HATIRA KADAR NARİN HAFIZA KADAR ZALİM

Bir yıldır neredeyse insana hasret bir atmosferin içindeyiz. Binbir insanlık hali içinde, yakınlarımızı kaybediyoruz, üzüntülerimizi bir tuhaf düğün yapıyoruz, bir tuhaf doğumlar, hastalıklar, sevinecek üzülecek olayların içinde hep evdeyiz ve sınırlıyız. Dışarıya, ötekine açılan en büyük kapımız sosyal medya, maskesiz çıktığımız tek yer. Bunu yazarken bile acaba diyorum. Maskeleri değiştirdiğimiz tek yer demek belki daha doğru.

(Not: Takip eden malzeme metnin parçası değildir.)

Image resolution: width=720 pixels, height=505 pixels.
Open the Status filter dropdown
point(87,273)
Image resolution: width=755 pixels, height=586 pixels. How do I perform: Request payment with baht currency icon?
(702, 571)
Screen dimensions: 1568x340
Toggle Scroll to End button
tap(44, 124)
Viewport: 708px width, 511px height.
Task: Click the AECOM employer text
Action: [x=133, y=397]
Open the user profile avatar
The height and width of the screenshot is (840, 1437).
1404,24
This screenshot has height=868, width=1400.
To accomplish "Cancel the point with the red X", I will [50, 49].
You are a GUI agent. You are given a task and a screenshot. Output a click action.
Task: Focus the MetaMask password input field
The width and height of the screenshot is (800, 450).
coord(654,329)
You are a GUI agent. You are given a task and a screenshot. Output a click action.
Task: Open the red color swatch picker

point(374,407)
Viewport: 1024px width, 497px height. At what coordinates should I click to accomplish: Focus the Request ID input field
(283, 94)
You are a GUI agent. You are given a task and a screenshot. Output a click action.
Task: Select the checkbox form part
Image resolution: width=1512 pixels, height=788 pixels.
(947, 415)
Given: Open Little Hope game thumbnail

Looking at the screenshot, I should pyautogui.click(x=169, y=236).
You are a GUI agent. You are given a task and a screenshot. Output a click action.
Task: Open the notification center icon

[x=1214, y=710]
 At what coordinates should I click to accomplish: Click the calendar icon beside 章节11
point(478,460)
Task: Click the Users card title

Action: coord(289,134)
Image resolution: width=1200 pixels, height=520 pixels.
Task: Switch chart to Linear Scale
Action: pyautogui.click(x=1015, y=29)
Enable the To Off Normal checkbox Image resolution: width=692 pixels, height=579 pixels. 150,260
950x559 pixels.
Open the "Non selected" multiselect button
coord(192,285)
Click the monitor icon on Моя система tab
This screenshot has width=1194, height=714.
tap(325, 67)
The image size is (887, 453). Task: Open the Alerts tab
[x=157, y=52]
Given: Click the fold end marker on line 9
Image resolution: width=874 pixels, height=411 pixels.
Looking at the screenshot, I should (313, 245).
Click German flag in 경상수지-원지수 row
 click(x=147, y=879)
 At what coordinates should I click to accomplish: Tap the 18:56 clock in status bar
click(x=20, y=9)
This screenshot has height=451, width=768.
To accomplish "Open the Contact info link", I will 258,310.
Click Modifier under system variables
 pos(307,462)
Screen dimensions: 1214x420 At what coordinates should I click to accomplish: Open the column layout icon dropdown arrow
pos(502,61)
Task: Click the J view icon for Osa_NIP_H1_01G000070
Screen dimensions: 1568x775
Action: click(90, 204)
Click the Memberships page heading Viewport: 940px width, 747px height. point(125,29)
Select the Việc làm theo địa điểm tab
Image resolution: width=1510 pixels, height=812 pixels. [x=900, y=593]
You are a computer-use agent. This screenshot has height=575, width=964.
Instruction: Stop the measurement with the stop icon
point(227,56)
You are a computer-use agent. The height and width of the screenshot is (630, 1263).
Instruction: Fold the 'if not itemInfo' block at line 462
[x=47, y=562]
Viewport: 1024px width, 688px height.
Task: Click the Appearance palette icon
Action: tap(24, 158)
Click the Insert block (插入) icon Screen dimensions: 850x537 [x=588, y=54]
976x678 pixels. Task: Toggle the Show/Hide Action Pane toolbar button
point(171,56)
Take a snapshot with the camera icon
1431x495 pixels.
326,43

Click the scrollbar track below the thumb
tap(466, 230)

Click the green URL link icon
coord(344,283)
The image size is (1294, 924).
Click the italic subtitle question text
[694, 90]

Evlerde, balkonlarda, marketlerde, düğün ve cenaze evlerinde kendi acımızı yaşarken de başkasının acısına-sevincine iştirak ederken de bir tuhafız. Yeni normalimiz bu tuhaflıklarla oluşuyor, gelişiyor, kalıcılaşıyor. Fatma Barbarosoğlu tam burada bu başlangıç anında yaşananları hikayelerine taşımış. “Hatıra Kadar Narin ve Hafıza Kadar Zalim” başlığında on bir hikâyede toplamış. Her bir hikâyede artık giderek daha aza temas edebildiğimiz ötekine dair sosyal medyada maskelenen ilişkilerin ve hatta sosyal medyayla kurulan ilişkilerin hikâyesi var. İletişim sahamız sanal medya olunca, muhitlerimiz de evin içinde çekirdek aileye daraldıkça -başımıza neler geldi ve de gelecek... Bu çerçevede bu hikâyeleri gelecek toplumu için öncü yazılar olarak görüyorum.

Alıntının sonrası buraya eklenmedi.